* [What this task involves]: If a line of the data below holds the string "computer", copy it.
(Input for this task Opens)
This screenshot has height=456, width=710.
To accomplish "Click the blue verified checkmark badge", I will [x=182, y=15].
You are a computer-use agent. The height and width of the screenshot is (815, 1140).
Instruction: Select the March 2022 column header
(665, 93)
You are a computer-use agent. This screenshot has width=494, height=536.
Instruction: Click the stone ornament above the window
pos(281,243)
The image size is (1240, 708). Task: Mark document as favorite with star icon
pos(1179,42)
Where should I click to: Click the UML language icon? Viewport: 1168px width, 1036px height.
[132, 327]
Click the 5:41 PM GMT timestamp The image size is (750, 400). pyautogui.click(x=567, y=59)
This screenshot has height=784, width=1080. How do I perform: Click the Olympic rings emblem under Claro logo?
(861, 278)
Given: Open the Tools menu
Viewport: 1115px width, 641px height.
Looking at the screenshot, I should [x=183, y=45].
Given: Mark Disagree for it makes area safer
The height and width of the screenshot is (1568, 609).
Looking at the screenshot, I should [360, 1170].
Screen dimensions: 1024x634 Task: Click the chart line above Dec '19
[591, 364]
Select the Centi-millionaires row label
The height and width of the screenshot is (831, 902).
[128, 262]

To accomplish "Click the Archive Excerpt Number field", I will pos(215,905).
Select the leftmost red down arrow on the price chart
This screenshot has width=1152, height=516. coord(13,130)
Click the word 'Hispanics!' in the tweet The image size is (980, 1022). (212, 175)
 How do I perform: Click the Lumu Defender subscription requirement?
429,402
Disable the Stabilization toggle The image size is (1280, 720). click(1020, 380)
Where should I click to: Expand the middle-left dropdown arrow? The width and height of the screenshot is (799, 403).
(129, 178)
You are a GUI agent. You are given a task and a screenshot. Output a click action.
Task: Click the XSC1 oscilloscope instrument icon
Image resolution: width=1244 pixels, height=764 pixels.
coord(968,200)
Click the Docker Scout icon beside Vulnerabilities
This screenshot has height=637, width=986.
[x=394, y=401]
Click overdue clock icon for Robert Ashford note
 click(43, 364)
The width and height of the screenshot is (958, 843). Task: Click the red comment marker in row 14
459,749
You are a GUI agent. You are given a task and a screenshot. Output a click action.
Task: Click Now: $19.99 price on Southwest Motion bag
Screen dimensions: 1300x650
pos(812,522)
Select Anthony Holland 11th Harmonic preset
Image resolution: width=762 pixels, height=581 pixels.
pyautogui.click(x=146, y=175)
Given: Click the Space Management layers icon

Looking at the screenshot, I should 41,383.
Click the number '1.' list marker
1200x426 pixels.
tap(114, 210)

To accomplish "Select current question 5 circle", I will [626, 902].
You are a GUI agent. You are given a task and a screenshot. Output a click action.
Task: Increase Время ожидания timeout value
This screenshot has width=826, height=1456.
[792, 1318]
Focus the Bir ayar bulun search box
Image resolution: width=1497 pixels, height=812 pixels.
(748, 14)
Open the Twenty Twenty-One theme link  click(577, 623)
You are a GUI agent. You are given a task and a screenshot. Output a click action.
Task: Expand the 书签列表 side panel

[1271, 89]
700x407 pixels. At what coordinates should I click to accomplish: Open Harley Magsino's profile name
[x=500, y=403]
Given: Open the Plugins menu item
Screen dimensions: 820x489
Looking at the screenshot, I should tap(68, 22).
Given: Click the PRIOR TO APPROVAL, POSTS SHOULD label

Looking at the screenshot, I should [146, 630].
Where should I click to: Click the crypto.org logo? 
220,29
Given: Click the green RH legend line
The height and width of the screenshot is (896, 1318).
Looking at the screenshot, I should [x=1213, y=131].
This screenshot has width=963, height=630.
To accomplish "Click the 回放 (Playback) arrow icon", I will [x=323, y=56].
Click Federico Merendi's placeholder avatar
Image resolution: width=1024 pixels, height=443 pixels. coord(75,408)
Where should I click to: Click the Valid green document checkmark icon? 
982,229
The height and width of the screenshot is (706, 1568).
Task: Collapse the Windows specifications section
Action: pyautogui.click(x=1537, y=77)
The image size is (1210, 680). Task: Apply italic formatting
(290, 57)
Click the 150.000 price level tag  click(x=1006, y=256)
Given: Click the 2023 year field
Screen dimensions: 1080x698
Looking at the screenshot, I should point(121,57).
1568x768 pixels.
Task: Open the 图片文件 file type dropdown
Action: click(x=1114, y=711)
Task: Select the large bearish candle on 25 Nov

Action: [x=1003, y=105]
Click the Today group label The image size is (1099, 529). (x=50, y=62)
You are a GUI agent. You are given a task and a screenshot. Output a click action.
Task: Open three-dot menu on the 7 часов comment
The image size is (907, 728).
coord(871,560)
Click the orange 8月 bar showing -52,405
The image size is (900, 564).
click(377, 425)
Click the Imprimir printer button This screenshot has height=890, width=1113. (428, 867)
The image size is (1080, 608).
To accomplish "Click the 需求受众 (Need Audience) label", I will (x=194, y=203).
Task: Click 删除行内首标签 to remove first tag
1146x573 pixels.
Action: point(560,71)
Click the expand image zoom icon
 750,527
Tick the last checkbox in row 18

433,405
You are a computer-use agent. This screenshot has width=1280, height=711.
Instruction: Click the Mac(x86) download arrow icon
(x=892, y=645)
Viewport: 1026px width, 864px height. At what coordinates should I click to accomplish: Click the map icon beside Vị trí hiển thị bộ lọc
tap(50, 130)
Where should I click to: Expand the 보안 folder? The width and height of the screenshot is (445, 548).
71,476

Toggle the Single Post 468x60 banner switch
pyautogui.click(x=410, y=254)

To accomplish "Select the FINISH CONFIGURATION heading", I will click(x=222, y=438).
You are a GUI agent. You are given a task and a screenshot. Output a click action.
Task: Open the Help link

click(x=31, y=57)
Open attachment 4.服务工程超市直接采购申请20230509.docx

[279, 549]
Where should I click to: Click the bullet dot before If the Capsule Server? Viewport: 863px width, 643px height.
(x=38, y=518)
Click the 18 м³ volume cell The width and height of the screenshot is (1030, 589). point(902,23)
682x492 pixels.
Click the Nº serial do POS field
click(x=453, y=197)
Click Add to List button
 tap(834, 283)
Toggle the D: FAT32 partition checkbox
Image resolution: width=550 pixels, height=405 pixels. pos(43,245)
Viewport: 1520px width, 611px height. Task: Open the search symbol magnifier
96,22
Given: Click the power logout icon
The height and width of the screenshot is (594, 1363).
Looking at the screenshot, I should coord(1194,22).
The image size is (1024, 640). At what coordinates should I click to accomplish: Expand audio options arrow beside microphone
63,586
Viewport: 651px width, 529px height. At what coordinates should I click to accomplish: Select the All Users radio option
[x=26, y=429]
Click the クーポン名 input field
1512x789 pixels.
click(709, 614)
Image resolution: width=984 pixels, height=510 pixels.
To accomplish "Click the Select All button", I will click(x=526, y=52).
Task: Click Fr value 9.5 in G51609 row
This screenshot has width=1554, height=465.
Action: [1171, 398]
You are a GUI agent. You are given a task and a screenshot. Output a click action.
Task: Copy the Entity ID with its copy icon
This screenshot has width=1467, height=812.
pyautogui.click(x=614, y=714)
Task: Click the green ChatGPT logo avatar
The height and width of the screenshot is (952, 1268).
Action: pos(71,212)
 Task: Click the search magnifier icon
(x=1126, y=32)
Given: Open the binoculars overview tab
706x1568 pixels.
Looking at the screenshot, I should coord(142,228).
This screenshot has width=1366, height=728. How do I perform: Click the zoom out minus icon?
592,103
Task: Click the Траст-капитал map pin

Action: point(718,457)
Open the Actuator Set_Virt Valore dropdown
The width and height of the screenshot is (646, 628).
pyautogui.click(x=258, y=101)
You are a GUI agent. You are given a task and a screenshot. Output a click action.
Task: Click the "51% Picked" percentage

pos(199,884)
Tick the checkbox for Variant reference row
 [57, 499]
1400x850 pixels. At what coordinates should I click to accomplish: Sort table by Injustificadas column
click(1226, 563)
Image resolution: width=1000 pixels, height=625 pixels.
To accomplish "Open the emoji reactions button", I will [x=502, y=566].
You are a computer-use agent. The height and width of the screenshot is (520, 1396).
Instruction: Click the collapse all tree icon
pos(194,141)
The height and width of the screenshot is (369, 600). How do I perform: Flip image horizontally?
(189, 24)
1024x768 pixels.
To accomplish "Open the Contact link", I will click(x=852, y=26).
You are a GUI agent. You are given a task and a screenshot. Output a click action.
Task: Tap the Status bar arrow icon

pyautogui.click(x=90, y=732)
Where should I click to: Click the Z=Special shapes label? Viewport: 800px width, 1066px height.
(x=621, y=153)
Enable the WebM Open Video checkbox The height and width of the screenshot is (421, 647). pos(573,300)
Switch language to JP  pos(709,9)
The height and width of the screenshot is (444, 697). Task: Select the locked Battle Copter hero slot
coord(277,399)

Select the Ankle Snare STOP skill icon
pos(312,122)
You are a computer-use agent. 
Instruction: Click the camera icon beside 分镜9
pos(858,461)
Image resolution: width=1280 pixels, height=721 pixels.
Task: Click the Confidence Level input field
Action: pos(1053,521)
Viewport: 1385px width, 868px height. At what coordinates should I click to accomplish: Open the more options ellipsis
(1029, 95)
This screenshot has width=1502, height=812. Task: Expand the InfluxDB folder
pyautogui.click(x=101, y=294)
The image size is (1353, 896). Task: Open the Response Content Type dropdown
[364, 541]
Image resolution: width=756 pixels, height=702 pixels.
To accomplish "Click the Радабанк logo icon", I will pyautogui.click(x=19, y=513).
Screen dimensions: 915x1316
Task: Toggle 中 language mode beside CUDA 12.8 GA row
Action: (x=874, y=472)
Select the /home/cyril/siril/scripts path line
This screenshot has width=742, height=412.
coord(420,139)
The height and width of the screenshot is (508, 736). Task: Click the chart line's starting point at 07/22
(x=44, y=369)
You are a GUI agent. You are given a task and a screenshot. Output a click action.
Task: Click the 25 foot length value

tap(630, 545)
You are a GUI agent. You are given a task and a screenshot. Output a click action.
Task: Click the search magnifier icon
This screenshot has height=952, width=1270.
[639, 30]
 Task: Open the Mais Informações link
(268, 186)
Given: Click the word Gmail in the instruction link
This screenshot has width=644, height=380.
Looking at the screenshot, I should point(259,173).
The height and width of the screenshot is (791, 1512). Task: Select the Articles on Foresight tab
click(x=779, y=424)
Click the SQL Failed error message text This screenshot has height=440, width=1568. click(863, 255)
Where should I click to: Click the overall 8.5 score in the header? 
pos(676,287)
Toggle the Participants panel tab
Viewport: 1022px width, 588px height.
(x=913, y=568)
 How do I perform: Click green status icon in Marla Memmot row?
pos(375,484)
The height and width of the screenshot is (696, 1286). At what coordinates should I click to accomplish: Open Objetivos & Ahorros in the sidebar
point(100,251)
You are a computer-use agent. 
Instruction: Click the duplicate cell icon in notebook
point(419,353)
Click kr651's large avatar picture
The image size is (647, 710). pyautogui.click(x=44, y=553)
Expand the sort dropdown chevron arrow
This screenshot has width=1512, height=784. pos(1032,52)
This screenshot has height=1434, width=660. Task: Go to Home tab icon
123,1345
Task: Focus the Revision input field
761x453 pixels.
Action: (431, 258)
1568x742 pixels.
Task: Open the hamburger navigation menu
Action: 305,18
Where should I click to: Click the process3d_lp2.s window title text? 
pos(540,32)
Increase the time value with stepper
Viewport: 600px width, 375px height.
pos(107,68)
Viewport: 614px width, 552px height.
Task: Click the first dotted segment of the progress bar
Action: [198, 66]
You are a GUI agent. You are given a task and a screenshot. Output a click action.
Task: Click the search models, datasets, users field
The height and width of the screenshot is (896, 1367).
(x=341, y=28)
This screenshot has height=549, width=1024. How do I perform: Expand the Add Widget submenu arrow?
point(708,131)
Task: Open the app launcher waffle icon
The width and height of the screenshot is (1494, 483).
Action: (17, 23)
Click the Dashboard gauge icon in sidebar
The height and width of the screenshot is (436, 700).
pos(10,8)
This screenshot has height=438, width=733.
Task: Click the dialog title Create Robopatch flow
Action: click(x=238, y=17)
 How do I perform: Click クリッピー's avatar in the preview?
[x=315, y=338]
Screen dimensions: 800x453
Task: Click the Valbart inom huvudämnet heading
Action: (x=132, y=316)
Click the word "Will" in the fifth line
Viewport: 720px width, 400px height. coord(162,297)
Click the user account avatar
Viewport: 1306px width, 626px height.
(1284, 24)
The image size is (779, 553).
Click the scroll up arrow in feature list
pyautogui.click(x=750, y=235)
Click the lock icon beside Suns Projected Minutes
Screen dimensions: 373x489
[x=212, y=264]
(Input for this task Closes)
* [Task result]:
You are a computer-use agent. The height and width of the screenshot is (815, 1140).
You are a computer-use agent. This screenshot has width=494, height=536.
You are a computer-use agent. This screenshot has width=1280, height=711.
You are a computer-use agent. The height and width of the screenshot is (520, 1396).
You are a computer-use agent. 
You are a computer-use agent. 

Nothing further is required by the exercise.